Esa conexión del arte con las ciencias continuará cuando los artistas se enfrenten al desafío de reproducir el movimiento de los cuerpos, algo que Aristóteles vinculó al deseo: “Los hombres se mueven porque experimentan cambios en su fantasía”. Así, en principio, la acción será torpe, limitada, como en el maniquí articulado atribuido a Alberto Durero (c. 1525). Posteriormente, gracias al impulso de Descartes en su Tratado del hombre, las representaciones humanas se asemejarán al mecanismo de un reloj y se concebirán como máquinas movientes que giran la cabeza, doblan los brazos y alargan las manos, como la talla de San Antonio abad del gallego Benito Silveira.   
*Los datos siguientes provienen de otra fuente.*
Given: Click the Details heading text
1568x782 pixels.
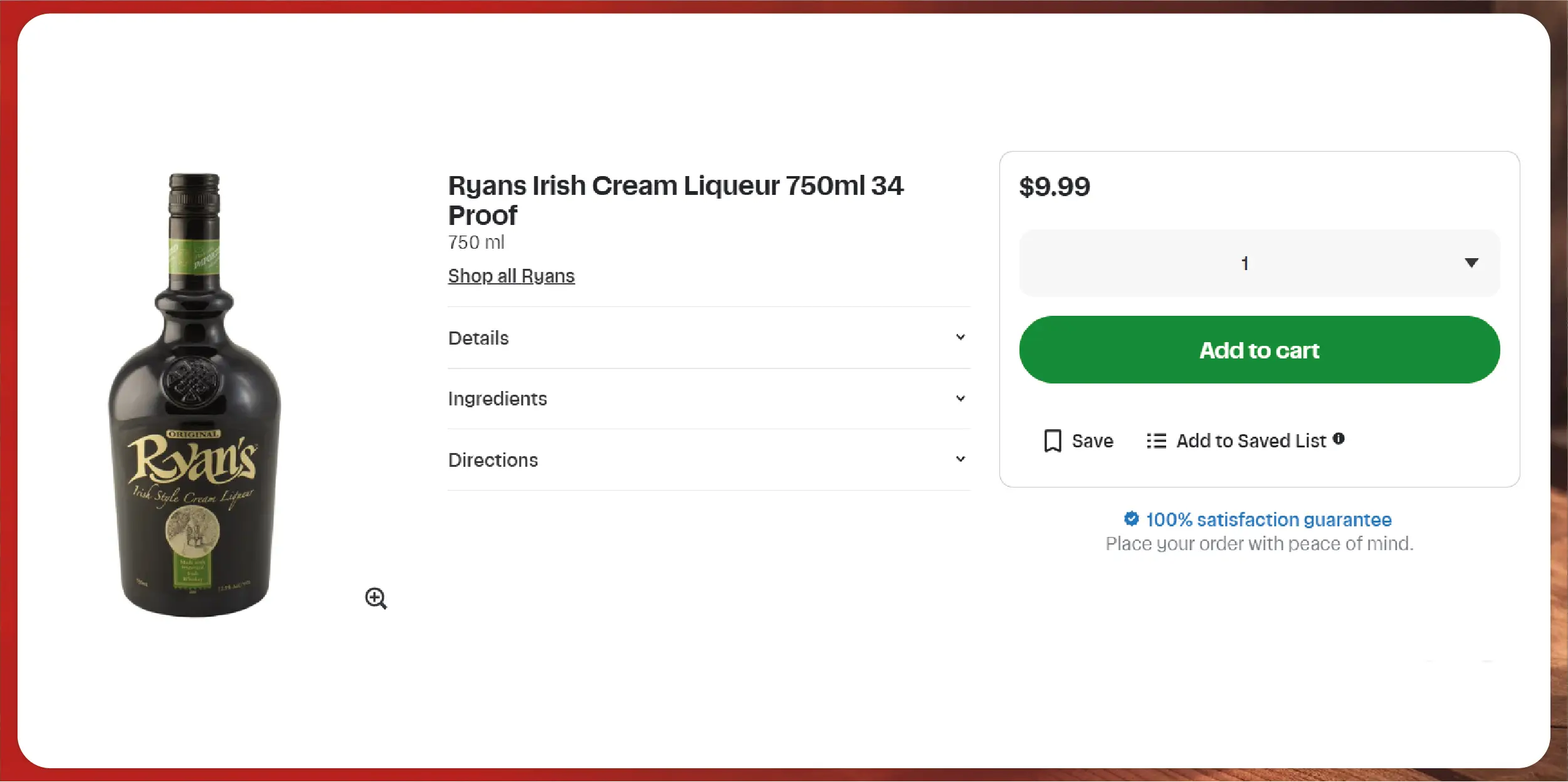Looking at the screenshot, I should (478, 338).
Una de las salas de ‘La invención del cuerpo’ presidida por la escultura de San Antonio del gallego Benito Silveira. MUSEO NACIONAL DE ESCULTURA

Una de las salas de La invención del cuerpo presidida por la escultura de San Antonio de Benito Silveira / MUSEO DE ESCULTURA

El viaje que propone La invención del cuerpo –una exposición a modo de tesis que hará parada a final de año en el Museo San Telmo de San Sebastián- se detiene también a mediados del siglo XVI cuando, entre grandes tensiones espirituales, ganan terreno las emociones. Ahí por primera vez, en el torbellino del Barroco, el cuerpo dará cuenta de lo que sucede en el alma como si un espejo se tratase. “La relación de cada individuo con su sentimiento se localiza en partes físicas, de modo que, a través de las facciones del rostro, de los gestos de las manos, de las posturas y ademanes, sabemos lo que el alma siente: ira, miedo, desprecio, alegría”, explica Bolaños.      

De este modo, gracias al despliegue de obras, es posible comprobar cómo las artes visuales desarrollaron recursos propios de su oficio –una luz dirigida sabiamente al cuerpo o la intensidad de una mancha de color–, pero también se sirvieron de artes ajenas, como el teatro y su fuerza elocuente, o la oratoria y su expresión en púlpitos y cátedras. Bajo el ímpetu de la Contrarreforma, la Iglesia ocupó con gran empeño el territorio de los sentimientos, convirtiendo hábilmente al cuerpo en un depósito de emociones y mensajes espirituales teñidos de ambigüedad. Así, la desnudez se utilizó como himno al hombre en tanto criatura divina como un territorio de la culpa.  

Finalmente, la exposición transita, a partir de Artemisia Gentileschi, por la carnositá, es decir, la materialidad de la carne, concretada por la pintura veneciana del siglo XVI –con Tiziano al frente del pelotón– en una afinidad entre el cuerpo femenino y el juego erótico. En esa estrategia tuvo un papel importante el uso del color, una pequeña insurrección hasta entonces relegada a un segundo plano pues, se le creía un foco de desorden. Pero ahí, la aparición de artistas como Rubens convirtió el color en un lugar privilegiado para el encuentro entre la estética y la seducción. Ya lo advirtió el tratadista Leon Battista Alberti: “Observando las formas de los cuerpos, un pintor ve más cosas que todos los filósofos reunidos midiendo y explorando el universo”.